To do:
In the excerpt on Kelo v. City of New London, by what vote did the United States Supreme Court affirm the Connecticut Supreme Court's decision?

Excerpted text:
--- Start ---

Kelo v. City of New London

A. Background5

The City of New London, Connecticut created a redevelopment plan for a 90-acre tract of land within its jurisdiction. Under the plan, this tract was divided into seven parcels to be used for a variety of purposes, including a conference hotel and urban village, with restaurants, shopping and commercial establishments, office space, residences, a Coast Guard museum, a renovated marina and river walk, with an adjacent state park and parking support. Pfizer Company also announced its plan to build a large research facility on a site adjacent to the project area. Under Connecticut’s municipal development statute (through which authority had been delegated to the New London Development Corporation), the city authorized acquisition of the land needed for this project through private negotiation and eminent domain. The objecting parties owned property in the project area (primarily middle class residential property). The properties in question were not blighted or in poor condition. They were being condemned only because they were in the project redevelopment area.6

Landowners argued that the condemnations were in violation of the takings clause of the Fifth Amendment to the Constitution. The trial court upheld some, but not all of the takings. On appeal by both sides, the Connecticut Supreme Court ruled that all of the takings were valid since the project was for public use. Certiorari was granted by the United States Supreme Court to determine “whether a city’s decision to take property for the purpose of economic development satisfies the ‘public use’ requirement of the Fifth Amendment.”7

B. Majority Opinion

The United States Supreme Court, divided 5-4, affirmed the decision of the Connecticut Supreme Court. Justice Stevens wrote the majority opinion, joined by Justices Kennedy, Souter, Ginsburg, and Breyer.

--- End ---

Data lines:
--- Start ---

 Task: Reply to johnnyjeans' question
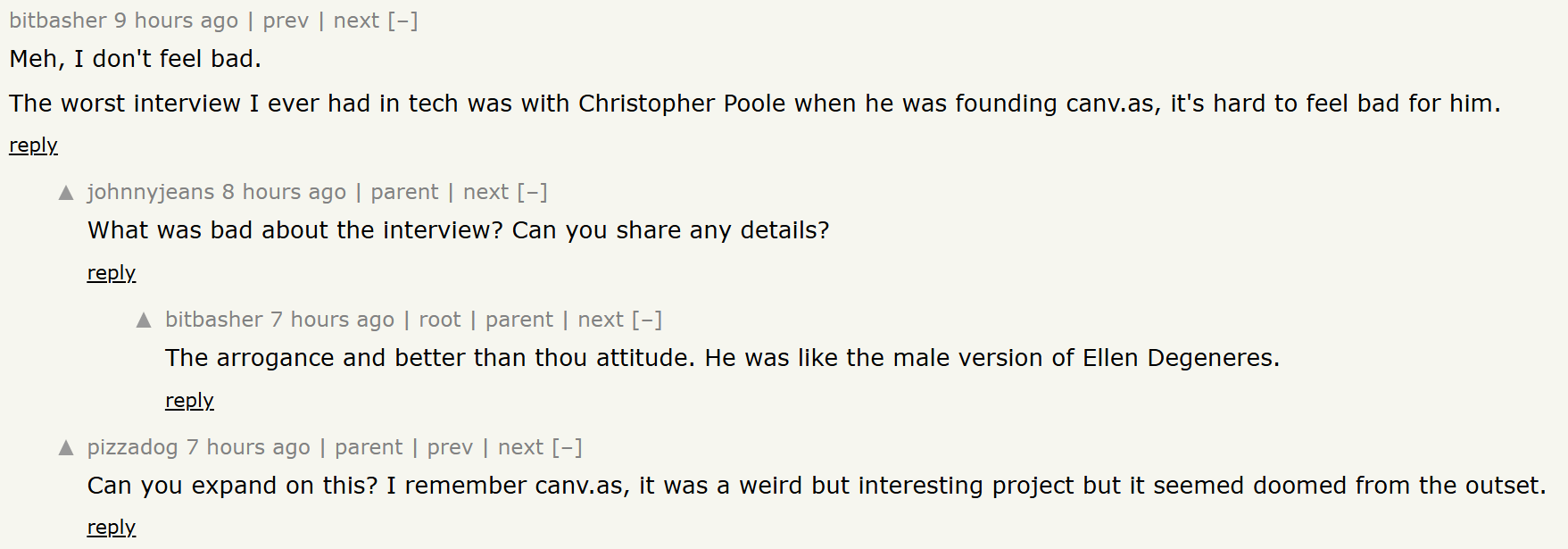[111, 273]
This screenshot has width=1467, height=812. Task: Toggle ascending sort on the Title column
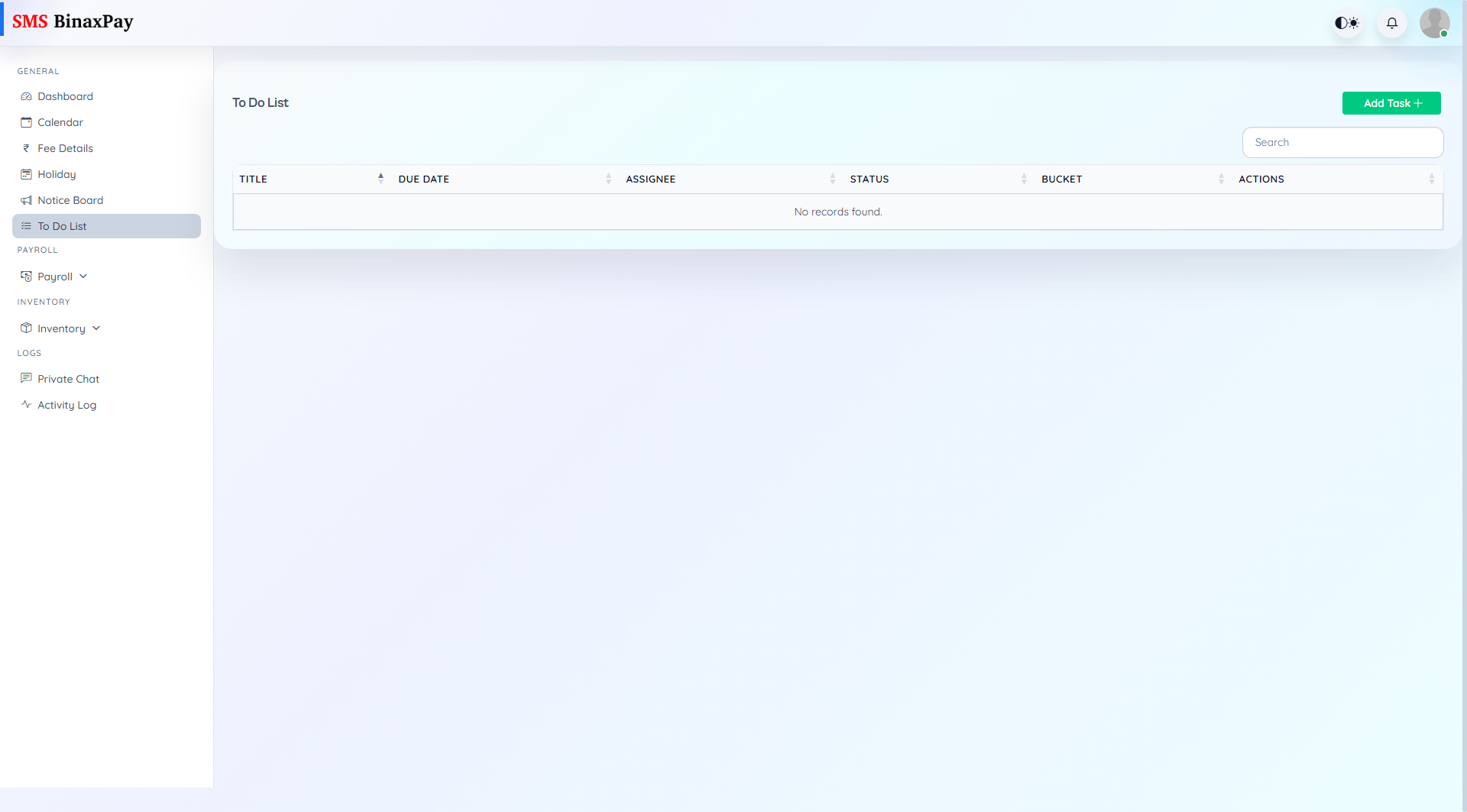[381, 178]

--- End ---
--- Start ---

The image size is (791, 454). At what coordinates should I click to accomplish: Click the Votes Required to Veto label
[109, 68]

--- End ---

Right answer:
5-4.